Джону было необходимо расслабиться и войти в такое состояние, в котором все его сознание было бы сосредоточено на одной вещи — воде. Он стал монотонно бубнить себе под нос это слово, как учил его отец.

Не каждый может заниматься поиском воды. Том пытался, но у него не оказалось способности концентрироваться должным образом. Джон умел почувствовать в какой-то точке поверхности исходящий от нее поток энергии, отдающий пульсацией в его пальцах и ладонях. Это было странное явление, магнетическое ощущение, которое не поддавалось описанию.

Двигаясь к указанному Изабель месту, Джон пристально следил за кончиком ветки, не видя ничего вокруг и стараясь не воспринимать никаких посторонних звуков. Если вода действительно есть под землей, то прут сам собой начнет тянуться либо к Джону, либо от него. Никогда нельзя сказать, куда его потащит. Но в обоих случаях это означает, что поиски увенчались успехом.

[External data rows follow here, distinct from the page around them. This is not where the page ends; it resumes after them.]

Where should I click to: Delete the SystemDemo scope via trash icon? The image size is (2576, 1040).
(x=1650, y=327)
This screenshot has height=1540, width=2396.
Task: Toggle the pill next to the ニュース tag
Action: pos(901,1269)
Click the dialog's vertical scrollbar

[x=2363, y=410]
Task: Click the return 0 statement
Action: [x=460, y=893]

Ноги Джона натыкались на камни и запутывались в высокой траве, но ветка оставалась неподвижной. Он попробовал зайти с другой стороны. Опять никакой реакции. Сделав еще две попытки, он опустил руки.

— Здесь нет воды.

В изгибе бровей, в уголках рта и глаз — в каждой черточке ее лица отразилось разочарование.

— Нет? Но мне нужен колодец именно здесь.

— Ну, знаешь, можно, конечно, и здесь его вырыть, но все, что ты сможешь оттуда доставать, — это камни.

— Камнями деревья не польешь, — огрызнулась она. Значит, обида еще жива и на полное примирение пока рассчитывать не приходится.

— Нет, не польешь, — сказал Джон ровным голосом. Затем он отошел и оглядел деревья и заросли гречихи, которые тянулись вдоль границы владений Изабель. — Тебе нужно выбрать другое место:

— Где, например?

— Там, где я укажу.

Она скрестила руки на груди и нетерпеливо прищелкнула языком.

Джон предпринял еще несколько попыток, обойдя с веткой в ладонях всю не засаженную деревьями площадь сада, двор перед крыльцом; вернулся к черному ходу и обследовал землю с другой стороны от двери; затем обошел лимонную рощу и прочесал все до самого предгорья. Он уже собирался сообщить Изабель, что в этой каменоломне, где ей вздумалось разбить свой сад, не найти подходящего для колодца места, как вдруг маленький белый мячик, описав дугу над его головой, упал к ногам.

Вздрогнув, он мгновенно развернулся и прищурил глаза. Ничто не шелохнулось в высокой траве. Все, что он смог разглядеть, были крыши мельницы и кафе «Калько».

Джон решил, что это опять проделки Никлауса, и фыркнул от досады. По витку, который мячик совершил в воздухе, можно было заключить, что старый сумасброд использует клюшку, которая посылает мячик почти вертикально вверх.

Хотя теперь уже было трудно сконцентрировать внимание, Джон приготовился к последней попытке. К его великому удивлению, живой прибор начал давать показания. Прут едва не прыгал в его руках, как будто в этом месте под землей пролегла золотоносная жила.

— Не нужна мне твоя помощь, — пробормотал Джон. Так какого дьявола он это сказал? Рассчитывал, что Никлаус его слышит? Он что, поверил в Никлауса?